TASK STATEMENT:
From the first line to the last, give the listing again exactly.

::::

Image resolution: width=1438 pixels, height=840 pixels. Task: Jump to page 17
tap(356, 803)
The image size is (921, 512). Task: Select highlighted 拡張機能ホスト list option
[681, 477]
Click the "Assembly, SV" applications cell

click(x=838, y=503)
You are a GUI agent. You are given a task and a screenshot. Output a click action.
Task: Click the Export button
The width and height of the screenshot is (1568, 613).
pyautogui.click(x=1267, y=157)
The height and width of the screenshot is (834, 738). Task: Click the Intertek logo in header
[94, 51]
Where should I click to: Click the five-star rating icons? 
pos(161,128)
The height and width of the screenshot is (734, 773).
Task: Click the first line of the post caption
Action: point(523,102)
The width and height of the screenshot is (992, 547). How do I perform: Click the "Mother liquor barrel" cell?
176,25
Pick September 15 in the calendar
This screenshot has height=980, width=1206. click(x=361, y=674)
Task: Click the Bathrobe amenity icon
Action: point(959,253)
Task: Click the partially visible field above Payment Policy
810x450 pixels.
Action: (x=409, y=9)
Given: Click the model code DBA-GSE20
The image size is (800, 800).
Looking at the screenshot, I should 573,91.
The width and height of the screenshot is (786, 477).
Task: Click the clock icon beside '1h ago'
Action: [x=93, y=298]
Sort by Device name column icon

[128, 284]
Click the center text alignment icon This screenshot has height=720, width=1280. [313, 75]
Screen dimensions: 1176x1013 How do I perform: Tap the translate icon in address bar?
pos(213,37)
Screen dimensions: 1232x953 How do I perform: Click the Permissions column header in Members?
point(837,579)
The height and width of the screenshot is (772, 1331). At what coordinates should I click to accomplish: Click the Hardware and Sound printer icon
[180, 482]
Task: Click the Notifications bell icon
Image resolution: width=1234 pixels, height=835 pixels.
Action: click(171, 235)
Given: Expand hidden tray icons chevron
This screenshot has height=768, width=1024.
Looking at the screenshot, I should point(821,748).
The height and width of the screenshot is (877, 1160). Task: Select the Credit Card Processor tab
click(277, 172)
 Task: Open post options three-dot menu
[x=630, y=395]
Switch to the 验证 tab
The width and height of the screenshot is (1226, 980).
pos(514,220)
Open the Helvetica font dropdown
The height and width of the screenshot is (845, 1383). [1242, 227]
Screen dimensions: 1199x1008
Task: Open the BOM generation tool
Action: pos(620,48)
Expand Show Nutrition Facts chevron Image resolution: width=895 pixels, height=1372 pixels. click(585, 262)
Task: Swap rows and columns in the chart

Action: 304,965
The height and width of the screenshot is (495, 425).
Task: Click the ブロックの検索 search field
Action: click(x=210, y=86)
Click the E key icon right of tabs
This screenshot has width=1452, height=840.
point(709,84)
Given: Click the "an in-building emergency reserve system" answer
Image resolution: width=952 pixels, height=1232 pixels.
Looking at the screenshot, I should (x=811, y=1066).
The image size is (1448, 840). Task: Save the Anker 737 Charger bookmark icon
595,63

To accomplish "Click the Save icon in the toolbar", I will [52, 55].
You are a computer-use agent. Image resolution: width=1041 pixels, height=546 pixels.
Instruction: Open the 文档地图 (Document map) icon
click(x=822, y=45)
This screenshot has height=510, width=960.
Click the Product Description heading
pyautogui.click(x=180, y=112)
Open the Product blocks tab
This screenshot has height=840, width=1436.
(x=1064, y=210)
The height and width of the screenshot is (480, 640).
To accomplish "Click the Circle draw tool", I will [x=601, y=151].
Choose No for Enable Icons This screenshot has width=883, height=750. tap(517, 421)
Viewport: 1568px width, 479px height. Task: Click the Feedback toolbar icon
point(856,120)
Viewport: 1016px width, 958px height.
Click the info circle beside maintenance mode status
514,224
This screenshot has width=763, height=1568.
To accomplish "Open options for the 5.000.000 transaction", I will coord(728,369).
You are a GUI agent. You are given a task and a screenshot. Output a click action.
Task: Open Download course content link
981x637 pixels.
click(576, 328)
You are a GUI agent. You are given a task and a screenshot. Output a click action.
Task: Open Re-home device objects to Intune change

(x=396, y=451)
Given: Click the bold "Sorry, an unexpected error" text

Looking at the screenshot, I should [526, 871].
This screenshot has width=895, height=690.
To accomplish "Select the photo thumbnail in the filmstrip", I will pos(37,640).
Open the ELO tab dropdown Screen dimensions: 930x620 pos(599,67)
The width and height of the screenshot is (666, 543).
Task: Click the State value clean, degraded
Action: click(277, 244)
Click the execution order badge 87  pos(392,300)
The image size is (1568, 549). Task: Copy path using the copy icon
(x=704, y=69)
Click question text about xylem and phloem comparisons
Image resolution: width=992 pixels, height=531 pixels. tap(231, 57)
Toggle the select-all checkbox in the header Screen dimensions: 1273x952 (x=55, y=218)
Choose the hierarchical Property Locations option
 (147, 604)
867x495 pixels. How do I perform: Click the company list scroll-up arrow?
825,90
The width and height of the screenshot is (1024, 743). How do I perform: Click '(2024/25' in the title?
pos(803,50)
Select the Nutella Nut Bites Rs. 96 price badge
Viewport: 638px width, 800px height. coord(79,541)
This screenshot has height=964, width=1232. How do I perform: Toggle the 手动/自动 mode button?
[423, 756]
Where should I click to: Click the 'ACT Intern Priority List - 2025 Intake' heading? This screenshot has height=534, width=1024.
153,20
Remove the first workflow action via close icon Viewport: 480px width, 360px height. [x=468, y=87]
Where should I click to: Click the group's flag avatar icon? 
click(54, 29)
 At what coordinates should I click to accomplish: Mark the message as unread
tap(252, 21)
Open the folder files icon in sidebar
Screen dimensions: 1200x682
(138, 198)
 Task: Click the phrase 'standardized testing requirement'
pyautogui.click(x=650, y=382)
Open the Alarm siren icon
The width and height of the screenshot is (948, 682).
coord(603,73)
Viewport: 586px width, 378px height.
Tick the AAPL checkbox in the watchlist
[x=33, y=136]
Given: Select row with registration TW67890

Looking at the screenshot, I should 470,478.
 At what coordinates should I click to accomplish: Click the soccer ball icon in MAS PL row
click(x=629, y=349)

::::

SOLUTION TO THIS PROBLEM:
Image resolution: width=1438 pixels, height=840 pixels. Task: Jump to page 17
tap(356, 803)
The image size is (921, 512). Task: Select highlighted 拡張機能ホスト list option
[681, 477]
Click the "Assembly, SV" applications cell

click(x=838, y=503)
You are a GUI agent. You are given a task and a screenshot. Output a click action.
Task: Click the Export button
The width and height of the screenshot is (1568, 613).
pyautogui.click(x=1267, y=157)
The height and width of the screenshot is (834, 738). Task: Click the Intertek logo in header
[94, 51]
Where should I click to: Click the five-star rating icons? 
pos(161,128)
The height and width of the screenshot is (734, 773).
Task: Click the first line of the post caption
Action: point(523,102)
The width and height of the screenshot is (992, 547). How do I perform: Click the "Mother liquor barrel" cell?
176,25
Pick September 15 in the calendar
This screenshot has height=980, width=1206. click(x=361, y=674)
Task: Click the Bathrobe amenity icon
Action: point(959,253)
Task: Click the partially visible field above Payment Policy
810x450 pixels.
Action: (x=409, y=9)
Given: Click the model code DBA-GSE20
The image size is (800, 800).
Looking at the screenshot, I should 573,91.
The width and height of the screenshot is (786, 477).
Task: Click the clock icon beside '1h ago'
Action: [x=93, y=298]
Sort by Device name column icon

[128, 284]
Click the center text alignment icon This screenshot has height=720, width=1280. [313, 75]
Screen dimensions: 1176x1013 How do I perform: Tap the translate icon in address bar?
pos(213,37)
Screen dimensions: 1232x953 How do I perform: Click the Permissions column header in Members?
point(837,579)
The height and width of the screenshot is (772, 1331). At what coordinates should I click to accomplish: Click the Hardware and Sound printer icon
[180, 482]
Task: Click the Notifications bell icon
Image resolution: width=1234 pixels, height=835 pixels.
Action: click(171, 235)
Given: Expand hidden tray icons chevron
This screenshot has height=768, width=1024.
Looking at the screenshot, I should point(821,748).
The height and width of the screenshot is (877, 1160). Task: Select the Credit Card Processor tab
click(277, 172)
 Task: Open post options three-dot menu
[x=630, y=395]
Switch to the 验证 tab
The width and height of the screenshot is (1226, 980).
pos(514,220)
Open the Helvetica font dropdown
The height and width of the screenshot is (845, 1383). [1242, 227]
Screen dimensions: 1199x1008
Task: Open the BOM generation tool
Action: pos(620,48)
Expand Show Nutrition Facts chevron Image resolution: width=895 pixels, height=1372 pixels. click(585, 262)
Task: Swap rows and columns in the chart

Action: 304,965
The height and width of the screenshot is (495, 425).
Task: Click the ブロックの検索 search field
Action: click(x=210, y=86)
Click the E key icon right of tabs
This screenshot has width=1452, height=840.
point(709,84)
Given: Click the "an in-building emergency reserve system" answer
Image resolution: width=952 pixels, height=1232 pixels.
Looking at the screenshot, I should (x=811, y=1066).
The image size is (1448, 840). Task: Save the Anker 737 Charger bookmark icon
595,63

To accomplish "Click the Save icon in the toolbar", I will [52, 55].
You are a computer-use agent. Image resolution: width=1041 pixels, height=546 pixels.
Instruction: Open the 文档地图 (Document map) icon
click(x=822, y=45)
This screenshot has height=510, width=960.
Click the Product Description heading
pyautogui.click(x=180, y=112)
Open the Product blocks tab
This screenshot has height=840, width=1436.
(x=1064, y=210)
The height and width of the screenshot is (480, 640).
To accomplish "Click the Circle draw tool", I will [x=601, y=151].
Choose No for Enable Icons This screenshot has width=883, height=750. tap(517, 421)
Viewport: 1568px width, 479px height. Task: Click the Feedback toolbar icon
point(856,120)
Viewport: 1016px width, 958px height.
Click the info circle beside maintenance mode status
514,224
This screenshot has width=763, height=1568.
To accomplish "Open options for the 5.000.000 transaction", I will coord(728,369).
You are a GUI agent. You are given a task and a screenshot. Output a click action.
Task: Open Download course content link
981x637 pixels.
click(576, 328)
You are a GUI agent. You are given a task and a screenshot. Output a click action.
Task: Open Re-home device objects to Intune change

(x=396, y=451)
Given: Click the bold "Sorry, an unexpected error" text

Looking at the screenshot, I should [526, 871].
This screenshot has width=895, height=690.
To accomplish "Select the photo thumbnail in the filmstrip", I will pos(37,640).
Open the ELO tab dropdown Screen dimensions: 930x620 pos(599,67)
The width and height of the screenshot is (666, 543).
Task: Click the State value clean, degraded
Action: click(277, 244)
Click the execution order badge 87  pos(392,300)
The image size is (1568, 549). Task: Copy path using the copy icon
(x=704, y=69)
Click question text about xylem and phloem comparisons
Image resolution: width=992 pixels, height=531 pixels. tap(231, 57)
Toggle the select-all checkbox in the header Screen dimensions: 1273x952 (x=55, y=218)
Choose the hierarchical Property Locations option
 (147, 604)
867x495 pixels. How do I perform: Click the company list scroll-up arrow?
825,90
The width and height of the screenshot is (1024, 743). How do I perform: Click '(2024/25' in the title?
pos(803,50)
Select the Nutella Nut Bites Rs. 96 price badge
Viewport: 638px width, 800px height. coord(79,541)
This screenshot has height=964, width=1232. How do I perform: Toggle the 手动/自动 mode button?
[423, 756]
Where should I click to: Click the 'ACT Intern Priority List - 2025 Intake' heading? This screenshot has height=534, width=1024.
153,20
Remove the first workflow action via close icon Viewport: 480px width, 360px height. [x=468, y=87]
Where should I click to: Click the group's flag avatar icon? 
click(54, 29)
 At what coordinates should I click to accomplish: Mark the message as unread
tap(252, 21)
Open the folder files icon in sidebar
Screen dimensions: 1200x682
(138, 198)
 Task: Click the phrase 'standardized testing requirement'
pyautogui.click(x=650, y=382)
Open the Alarm siren icon
The width and height of the screenshot is (948, 682).
coord(603,73)
Viewport: 586px width, 378px height.
Tick the AAPL checkbox in the watchlist
[x=33, y=136]
Given: Select row with registration TW67890

Looking at the screenshot, I should 470,478.
 At what coordinates should I click to accomplish: Click the soccer ball icon in MAS PL row
click(x=629, y=349)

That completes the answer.